INPUT MATERIAL:
BEGIN
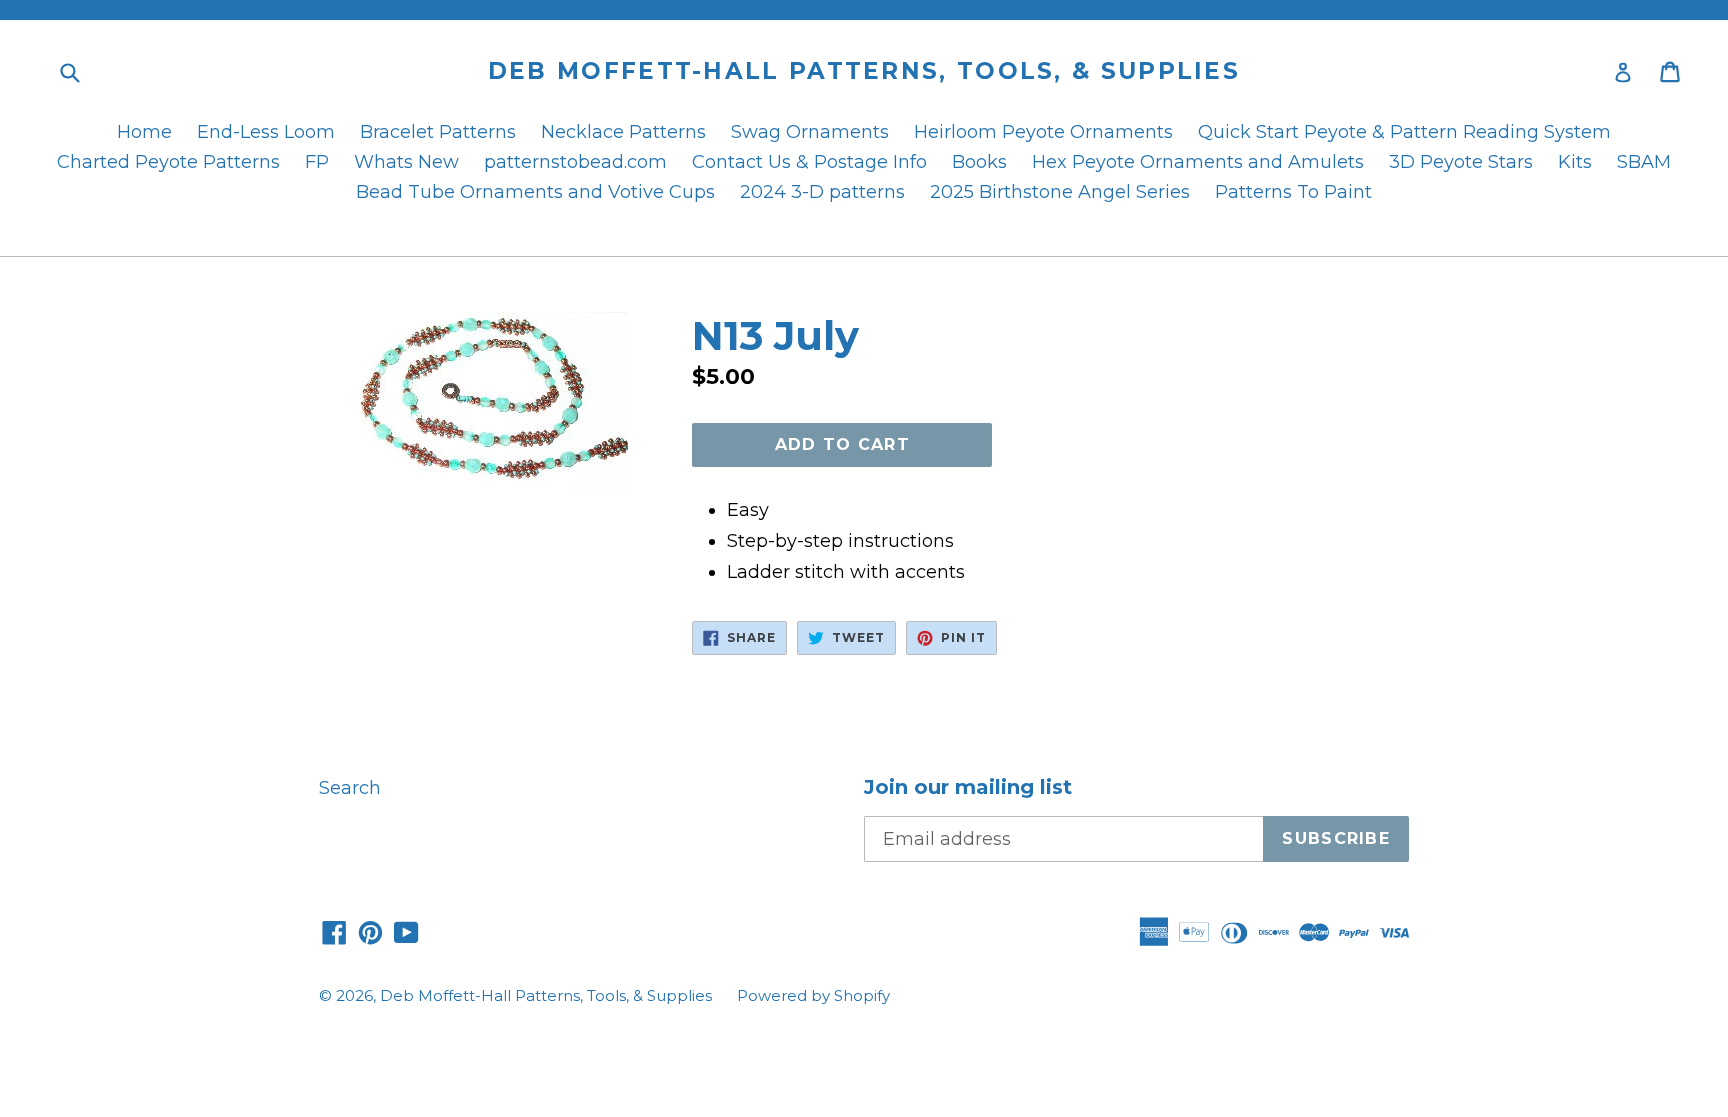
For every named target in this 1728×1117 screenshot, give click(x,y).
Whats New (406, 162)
END
BEGIN
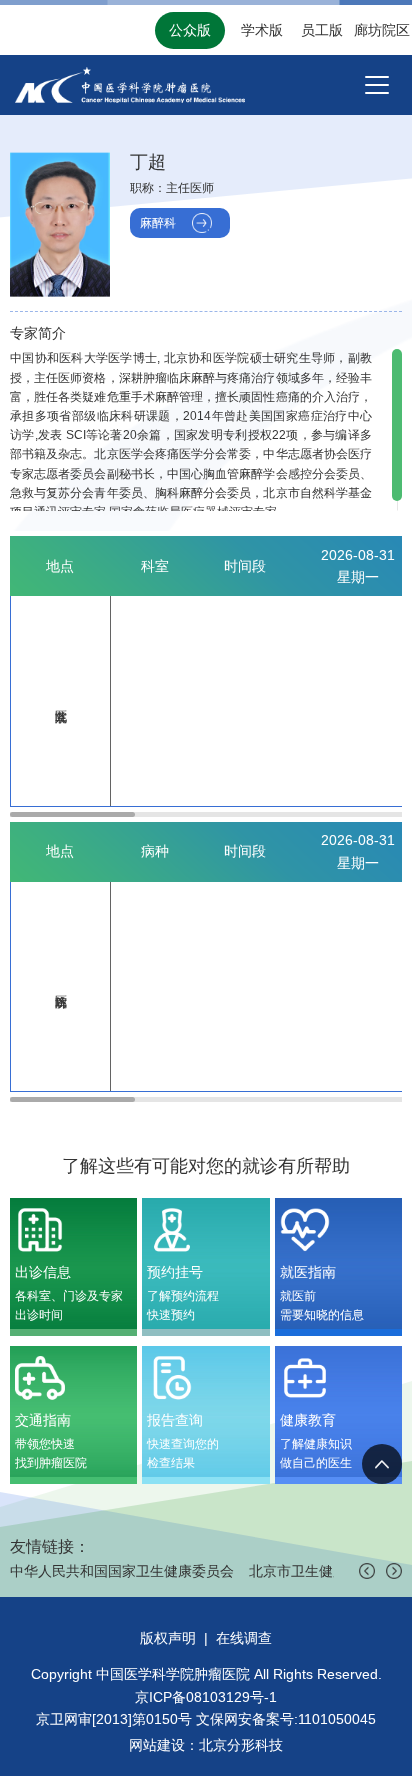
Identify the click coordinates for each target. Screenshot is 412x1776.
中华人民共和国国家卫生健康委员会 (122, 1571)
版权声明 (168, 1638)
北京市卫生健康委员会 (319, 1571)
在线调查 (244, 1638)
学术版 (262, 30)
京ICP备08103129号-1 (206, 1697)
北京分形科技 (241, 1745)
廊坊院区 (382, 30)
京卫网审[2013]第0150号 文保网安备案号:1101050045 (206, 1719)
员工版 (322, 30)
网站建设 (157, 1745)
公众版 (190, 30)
END
WHAT IS BEING ASKED: Out of the entries above, write out only the lines between the line holding "京ICP备08103129号-1 (206, 1697)" and the line holding "公众版 (190, 30)", inclusive, each exactly as given.

ANSWER TO THIS TASK:
京ICP备08103129号-1 (206, 1697)
北京分形科技 (241, 1745)
廊坊院区 (382, 30)
京卫网审[2013]第0150号 文保网安备案号:1101050045 (206, 1719)
员工版 (322, 30)
网站建设 (157, 1745)
公众版 (190, 30)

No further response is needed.